Article by Andrea Rodríguez Valdés, RIPESS Europe

Within the YITEG project (Youth Impacting Transformative Economies through Game-design), we claim this November 25th a Feminist Economy that puts life and care at the center of our society.

With the aim of building networks and alliances to further consolidate in our neighborhoods and villages an autonomous, critical and grassroots feminism as a space of struggle, this November 25th, feminists from around the world will once again take to the streets to be visible together against gender violence and fight for gender equality. From different networks of Transformative Economies, we want to claim and share our experiences from diversity, as well as denounce the spaces that still perpetuate the cis-heteropatriarchal and racist system.

 

What is the Feminist Economy?

The neoliberal society imposed by the West that we inhabit has built a way of organizing politics, economy, culture, education, etc., that develops not only with its back to but also in opposition to the material bases that allow us to sustain life -human and non-human-. Faced with this, Feminist Economics allows us to do an exercise to recognize something that capitalism has always denied us:

1. That we are interdependent as human beings, that we need each other and we need to organize life in common in the face of this system that wants us alone.

2. That we are eco-dependent with nature. The system wants us to understand that nature has no limits, that we can continue exploiting it to obtain consumer goods. But evidently it is not true. The system has also isolated us from Nature, we are completely disconnected from it, we do not understand how it affects for example, the cycles of the moon in our bodies, seasonal changes … and a long etcetera.
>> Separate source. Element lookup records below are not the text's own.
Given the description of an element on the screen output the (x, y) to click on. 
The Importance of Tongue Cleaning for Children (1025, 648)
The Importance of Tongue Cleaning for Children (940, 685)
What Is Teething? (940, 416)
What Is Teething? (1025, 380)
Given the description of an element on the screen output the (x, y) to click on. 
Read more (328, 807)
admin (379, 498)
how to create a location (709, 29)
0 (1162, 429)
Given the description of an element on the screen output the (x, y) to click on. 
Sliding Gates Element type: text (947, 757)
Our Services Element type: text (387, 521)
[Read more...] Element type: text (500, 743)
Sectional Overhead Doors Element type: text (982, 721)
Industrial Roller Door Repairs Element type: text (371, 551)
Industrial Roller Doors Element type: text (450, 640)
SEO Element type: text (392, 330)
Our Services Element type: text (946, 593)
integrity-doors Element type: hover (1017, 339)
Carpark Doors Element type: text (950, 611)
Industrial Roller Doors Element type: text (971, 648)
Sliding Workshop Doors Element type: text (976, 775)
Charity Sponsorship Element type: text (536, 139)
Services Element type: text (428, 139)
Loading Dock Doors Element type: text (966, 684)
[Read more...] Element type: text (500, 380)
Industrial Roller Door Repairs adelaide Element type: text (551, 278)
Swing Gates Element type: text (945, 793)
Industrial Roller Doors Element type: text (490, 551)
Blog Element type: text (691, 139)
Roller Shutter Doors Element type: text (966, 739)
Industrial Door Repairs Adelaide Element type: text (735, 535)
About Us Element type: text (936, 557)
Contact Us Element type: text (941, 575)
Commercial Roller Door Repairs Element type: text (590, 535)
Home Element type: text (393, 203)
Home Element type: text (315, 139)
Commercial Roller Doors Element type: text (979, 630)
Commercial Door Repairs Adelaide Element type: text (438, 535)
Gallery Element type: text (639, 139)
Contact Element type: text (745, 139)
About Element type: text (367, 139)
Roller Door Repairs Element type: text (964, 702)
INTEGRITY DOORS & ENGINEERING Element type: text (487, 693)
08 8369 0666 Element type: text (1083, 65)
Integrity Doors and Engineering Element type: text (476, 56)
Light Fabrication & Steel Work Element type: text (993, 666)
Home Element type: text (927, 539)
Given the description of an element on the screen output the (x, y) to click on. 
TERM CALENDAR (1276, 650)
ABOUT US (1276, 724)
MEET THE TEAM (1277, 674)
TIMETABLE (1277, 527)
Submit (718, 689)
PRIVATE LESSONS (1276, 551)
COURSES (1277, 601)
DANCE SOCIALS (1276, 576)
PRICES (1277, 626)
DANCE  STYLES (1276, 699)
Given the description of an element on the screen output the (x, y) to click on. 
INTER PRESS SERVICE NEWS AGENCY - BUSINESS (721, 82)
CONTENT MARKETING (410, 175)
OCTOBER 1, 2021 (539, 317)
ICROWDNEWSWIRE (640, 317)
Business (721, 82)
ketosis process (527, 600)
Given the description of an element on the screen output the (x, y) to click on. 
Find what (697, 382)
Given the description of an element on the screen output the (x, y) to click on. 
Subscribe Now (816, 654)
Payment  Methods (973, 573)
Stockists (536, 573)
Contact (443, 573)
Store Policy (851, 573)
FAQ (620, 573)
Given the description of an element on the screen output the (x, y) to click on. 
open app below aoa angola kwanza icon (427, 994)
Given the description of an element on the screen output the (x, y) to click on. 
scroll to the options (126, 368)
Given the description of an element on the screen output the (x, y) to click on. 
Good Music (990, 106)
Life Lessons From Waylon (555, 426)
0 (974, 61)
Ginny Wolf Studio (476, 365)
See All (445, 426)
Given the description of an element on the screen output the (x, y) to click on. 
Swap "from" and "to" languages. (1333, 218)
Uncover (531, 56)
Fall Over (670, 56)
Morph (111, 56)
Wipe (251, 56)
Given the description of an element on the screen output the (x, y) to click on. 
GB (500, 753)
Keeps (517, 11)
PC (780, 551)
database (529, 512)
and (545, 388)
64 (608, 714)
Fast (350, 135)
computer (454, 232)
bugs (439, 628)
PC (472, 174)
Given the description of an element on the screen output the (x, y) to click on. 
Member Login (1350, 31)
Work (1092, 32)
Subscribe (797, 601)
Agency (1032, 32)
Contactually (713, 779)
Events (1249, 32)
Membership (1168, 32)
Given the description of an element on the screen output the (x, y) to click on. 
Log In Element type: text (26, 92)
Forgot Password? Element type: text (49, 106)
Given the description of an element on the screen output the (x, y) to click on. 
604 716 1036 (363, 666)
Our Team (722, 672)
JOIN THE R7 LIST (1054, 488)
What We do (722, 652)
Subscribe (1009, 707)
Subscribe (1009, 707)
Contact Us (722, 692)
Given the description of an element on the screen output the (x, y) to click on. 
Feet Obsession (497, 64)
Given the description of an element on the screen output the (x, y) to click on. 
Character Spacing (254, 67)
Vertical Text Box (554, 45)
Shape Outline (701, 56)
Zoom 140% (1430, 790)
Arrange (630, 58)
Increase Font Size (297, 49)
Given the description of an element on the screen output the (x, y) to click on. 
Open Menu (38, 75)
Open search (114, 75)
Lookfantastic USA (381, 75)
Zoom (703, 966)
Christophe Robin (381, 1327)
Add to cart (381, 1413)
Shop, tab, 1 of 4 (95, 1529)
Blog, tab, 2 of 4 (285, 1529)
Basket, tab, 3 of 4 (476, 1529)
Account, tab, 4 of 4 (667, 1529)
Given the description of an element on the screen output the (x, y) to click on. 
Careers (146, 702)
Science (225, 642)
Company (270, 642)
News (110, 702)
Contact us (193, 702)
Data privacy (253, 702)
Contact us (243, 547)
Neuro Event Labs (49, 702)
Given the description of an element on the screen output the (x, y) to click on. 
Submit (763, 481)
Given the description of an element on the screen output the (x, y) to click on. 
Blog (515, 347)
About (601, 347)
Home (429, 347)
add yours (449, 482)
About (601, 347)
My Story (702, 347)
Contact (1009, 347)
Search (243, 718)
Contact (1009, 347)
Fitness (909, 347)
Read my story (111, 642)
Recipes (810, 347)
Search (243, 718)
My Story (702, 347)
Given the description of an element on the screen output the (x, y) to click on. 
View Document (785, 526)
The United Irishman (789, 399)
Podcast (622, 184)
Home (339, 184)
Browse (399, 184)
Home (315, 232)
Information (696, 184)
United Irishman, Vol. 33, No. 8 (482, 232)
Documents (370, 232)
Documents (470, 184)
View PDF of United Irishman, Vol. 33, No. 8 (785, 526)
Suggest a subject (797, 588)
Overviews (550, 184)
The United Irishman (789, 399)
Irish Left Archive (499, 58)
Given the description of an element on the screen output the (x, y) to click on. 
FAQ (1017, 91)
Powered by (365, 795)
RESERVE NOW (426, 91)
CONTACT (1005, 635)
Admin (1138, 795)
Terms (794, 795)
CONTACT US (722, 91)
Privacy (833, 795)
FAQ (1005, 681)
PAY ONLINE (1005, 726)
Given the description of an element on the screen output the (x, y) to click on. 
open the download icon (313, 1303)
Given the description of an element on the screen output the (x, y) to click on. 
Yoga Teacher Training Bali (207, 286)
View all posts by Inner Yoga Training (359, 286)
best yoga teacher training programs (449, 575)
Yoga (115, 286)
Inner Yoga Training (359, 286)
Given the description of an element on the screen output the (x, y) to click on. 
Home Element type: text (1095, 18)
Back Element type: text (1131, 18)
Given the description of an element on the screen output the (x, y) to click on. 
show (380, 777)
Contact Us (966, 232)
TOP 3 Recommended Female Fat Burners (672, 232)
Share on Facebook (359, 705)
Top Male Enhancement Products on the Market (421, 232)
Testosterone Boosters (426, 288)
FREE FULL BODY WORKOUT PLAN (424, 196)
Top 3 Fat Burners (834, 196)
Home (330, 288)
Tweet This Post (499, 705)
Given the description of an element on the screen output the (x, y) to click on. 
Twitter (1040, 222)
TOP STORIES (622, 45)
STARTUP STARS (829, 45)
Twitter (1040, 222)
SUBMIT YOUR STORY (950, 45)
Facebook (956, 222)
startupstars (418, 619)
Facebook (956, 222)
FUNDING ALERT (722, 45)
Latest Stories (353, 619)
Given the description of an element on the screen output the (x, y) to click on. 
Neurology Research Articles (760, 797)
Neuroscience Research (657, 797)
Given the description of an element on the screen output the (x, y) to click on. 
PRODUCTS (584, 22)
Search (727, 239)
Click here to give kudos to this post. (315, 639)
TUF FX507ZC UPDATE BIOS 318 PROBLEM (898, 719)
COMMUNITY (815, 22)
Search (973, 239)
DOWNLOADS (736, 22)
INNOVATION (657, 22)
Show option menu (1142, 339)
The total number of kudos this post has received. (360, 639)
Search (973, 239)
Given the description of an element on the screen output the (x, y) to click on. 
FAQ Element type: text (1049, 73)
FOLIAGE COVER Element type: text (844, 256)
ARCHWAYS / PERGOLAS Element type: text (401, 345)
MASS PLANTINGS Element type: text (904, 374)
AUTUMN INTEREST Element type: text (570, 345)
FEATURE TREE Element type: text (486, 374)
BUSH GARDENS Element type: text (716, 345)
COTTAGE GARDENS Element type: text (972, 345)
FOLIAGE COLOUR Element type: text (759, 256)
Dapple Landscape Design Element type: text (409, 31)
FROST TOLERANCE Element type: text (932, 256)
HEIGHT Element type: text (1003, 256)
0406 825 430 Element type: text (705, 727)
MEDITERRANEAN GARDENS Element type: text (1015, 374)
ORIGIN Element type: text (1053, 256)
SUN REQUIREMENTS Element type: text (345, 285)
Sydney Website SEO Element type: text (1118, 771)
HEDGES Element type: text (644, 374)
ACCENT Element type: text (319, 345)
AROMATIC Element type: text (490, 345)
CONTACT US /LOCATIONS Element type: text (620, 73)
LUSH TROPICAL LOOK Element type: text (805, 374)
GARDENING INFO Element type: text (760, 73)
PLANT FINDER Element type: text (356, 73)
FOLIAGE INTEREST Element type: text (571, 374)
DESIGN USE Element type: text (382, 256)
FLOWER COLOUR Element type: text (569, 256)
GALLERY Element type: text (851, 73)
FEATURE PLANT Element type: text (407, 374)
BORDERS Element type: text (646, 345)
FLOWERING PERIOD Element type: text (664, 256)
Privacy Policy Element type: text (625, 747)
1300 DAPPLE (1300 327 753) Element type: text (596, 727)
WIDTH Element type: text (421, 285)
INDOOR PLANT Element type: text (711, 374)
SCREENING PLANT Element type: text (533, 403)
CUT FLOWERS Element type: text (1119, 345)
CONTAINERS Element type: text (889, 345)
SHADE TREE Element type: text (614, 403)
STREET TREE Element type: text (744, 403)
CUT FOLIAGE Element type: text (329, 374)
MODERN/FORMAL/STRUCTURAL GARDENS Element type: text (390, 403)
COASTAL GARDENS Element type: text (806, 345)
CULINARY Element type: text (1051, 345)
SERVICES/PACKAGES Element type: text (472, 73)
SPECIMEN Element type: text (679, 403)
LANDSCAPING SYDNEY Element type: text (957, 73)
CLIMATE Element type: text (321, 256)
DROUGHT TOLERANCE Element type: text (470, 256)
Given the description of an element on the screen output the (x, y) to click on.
3. This Feminist Economy also allows us to make visible what has traditionally been made invisible by the speculative capitalist economy: care and who performs it. That is to say, all the tasks that go beyond the productive sphere, beyond the mere generation of money. As a result of these bases on which capitalism is based, we have a completely invisible and unpaid domestic work. As if it were an iceberg, we only see the productive sphere, where paid work is carried out, the mercantile activities that are part of the public sphere and have traditionally been occupied by men, and the private, reproductive sphere, where we place the sustainability of life, care, community building, etc., which following this sexual division of labor occupied mainly by women, and today, especially by migrant women from the Global South. The Feminist economics proposes not only to reconsider the economic value of the care activities led by women and underprivileged classes but also to change our frame of mind in a moral way. Because Care is currently a subject socially shared between gender, race and class and an essential clog in the functioning of the capitalist system.

Feminist economics first of all proposes its premises by pointing out all these practices, making it clear that the economy goes beyond the market, that work is all the activities that sustain life, that care is at the center, since we cannot live without it, and that gender is an essential category of analysis. Analyzing the current economic system without making this feminist analysis is a huge mistake and does not allow us to build the tools needed to confront the neoliberal capitalist system we inhabit.